Thalamus
Thalamus
Thalamus is the event routing and scheduling hub of QUI. Named after the brain structure that routes sensory signals to cortical areas, Thalamus routes triggers to their targets, manages scheduled tasks, and receives inbound messages from external platforms.
You don't interact with Thalamus directly — it works behind the scenes. But understanding what it does helps you design characters that respond to events, run on schedules, and receive messages from Telegram, Slack, and other channels.
What Thalamus Does
1. Trigger Routing
When a character has automated tasks configured in the Anima Sequencer, Thalamus handles the non-manual triggers:
| Trigger Type | How It Works |
|---|---|
| Timer | Runs on a cron schedule or interval. Thalamus fires at the configured time and routes to Anima to execute the task. |
| Webhook | Receives an HTTP POST from an external system and routes to Anima. |
| M2M | Receives a message from another character and routes to the target. |
| Manual | Handled directly by Anima (user clicks Run) — Thalamus not involved. |
Each trigger has a cooldown (default 60 seconds) to prevent rapid re-firing.
2. Scheduled Tasks
Thalamus manages all character schedules. When you set up a timer trigger in the Anima Sequencer — "run this task every 30 minutes" or "run at 2 AM daily" — Thalamus registers the schedule and fires it.
Common scheduling use cases:
- Daily memory consolidation (Cortex modes on a schedule)
- Periodic email polling (check inbox every 5 minutes)
- Scheduled reports (summarise activity every evening)
- Heartbeat monitoring (check service health every minute)
3. Channel Bridge (Inbound)
Thalamus receives inbound messages from external platforms and delivers them to Strings:
| Platform | How Messages Arrive |
|---|---|
| Telegram | Webhook — bot receives message, forwards to Thalamus |
| Slack | Event subscription — message events forwarded to Thalamus |
| Discord | Interaction endpoint — message events forwarded to Thalamus |
| GreenAPI webhook — incoming messages forwarded | |
| IMAP polling — Thalamus periodically checks inbox |
Each message is verified (platform signature), normalised, stored in memory, and broadcast to Strings via WebSocket.
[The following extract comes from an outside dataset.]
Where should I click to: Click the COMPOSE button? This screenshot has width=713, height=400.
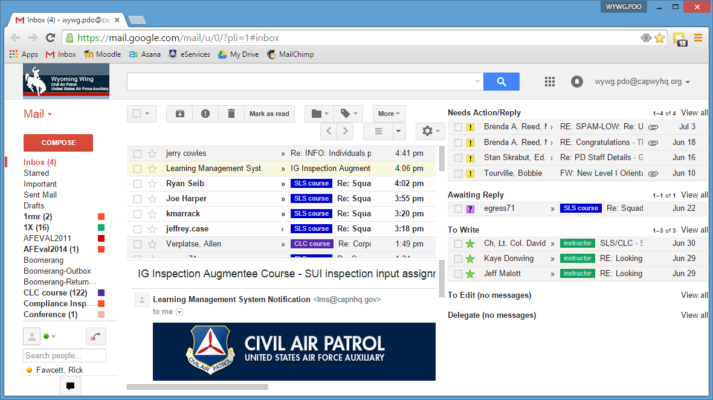[58, 143]
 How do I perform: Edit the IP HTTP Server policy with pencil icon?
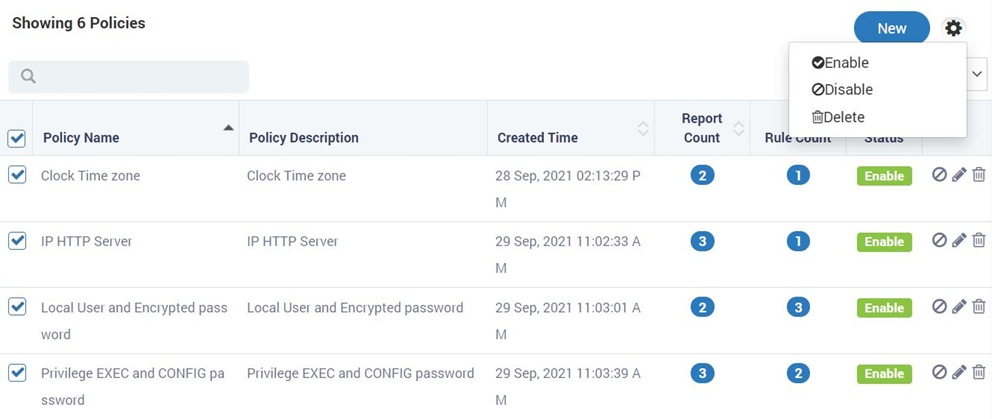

Messages appear in Strings with a channel badge showing their origin.
Important: Thalamus handles inbound only. Outbound messages (replying to Telegram, sending Slack messages) go through MCP triggers — not Thalamus.
Perception Triggers
Thalamus hosts 8 perception trigger types that let characters react to environmental events:
| Trigger | What It Monitors |
|---|---|
| File Watcher | File/directory changes on disk |
| URL Monitor | Web page content changes (polls and compares hash) |
| API Poller | API endpoint status (HTTP response codes) |
| System Monitor | CPU, RAM, disk thresholds |
| Process Check | Whether a specific process is running |
| Network Monitor | Network I/O thresholds |
| Microphone | Sound level detection |
| Webcam | Motion detection score |
When a perception trigger fires, it routes through Thalamus to the character's configured target (usually the Sequencer task runner).
Perception triggers require the Thalamus node on the character's canvas. They appear greyed out in the palette until Thalamus is added.
Custom Trigger Templates
You can create reusable schedule templates in the Thalamus configuration panel of the Visual Builder. Templates appear in the Sequencer's trigger dropdown with a pin icon, below the built-in presets.
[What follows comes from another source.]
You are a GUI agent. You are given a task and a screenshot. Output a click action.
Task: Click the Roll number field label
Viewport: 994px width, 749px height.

This lets you define common schedules once ("Every weekday at 9 AM", "Every 15 minutes during business hours") and reuse them across multiple tasks.
Enabling Thalamus
- Add the Thalamus node to your character's canvas in the Visual Builder
- Perception triggers become available in the palette
- Timer and webhook triggers become available in the Sequencer
- Channel integration (Telegram, Slack, etc.) works through channel configuration in Strings
Thalamus runs as a lightweight service using Redis for state. All trigger configurations are synced from Anima at startup.
When You Need Thalamus
| Use Case | Why Thalamus |
|---|---|
| Scheduled tasks (cron, intervals) | Timer triggers managed by Thalamus scheduler |
| Receiving Telegram/Slack/Discord messages | Channel webhooks processed by Thalamus |
| Reacting to file changes or system metrics | Perception triggers routed through Thalamus |
| Webhook-triggered workflows | External HTTP POST → Thalamus → character task |
| Email monitoring | IMAP polling managed by Thalamus |
If your character only does direct chat (user types, character responds), you don't need Thalamus. Add it when you need scheduling, external channel integration, or environmental perception.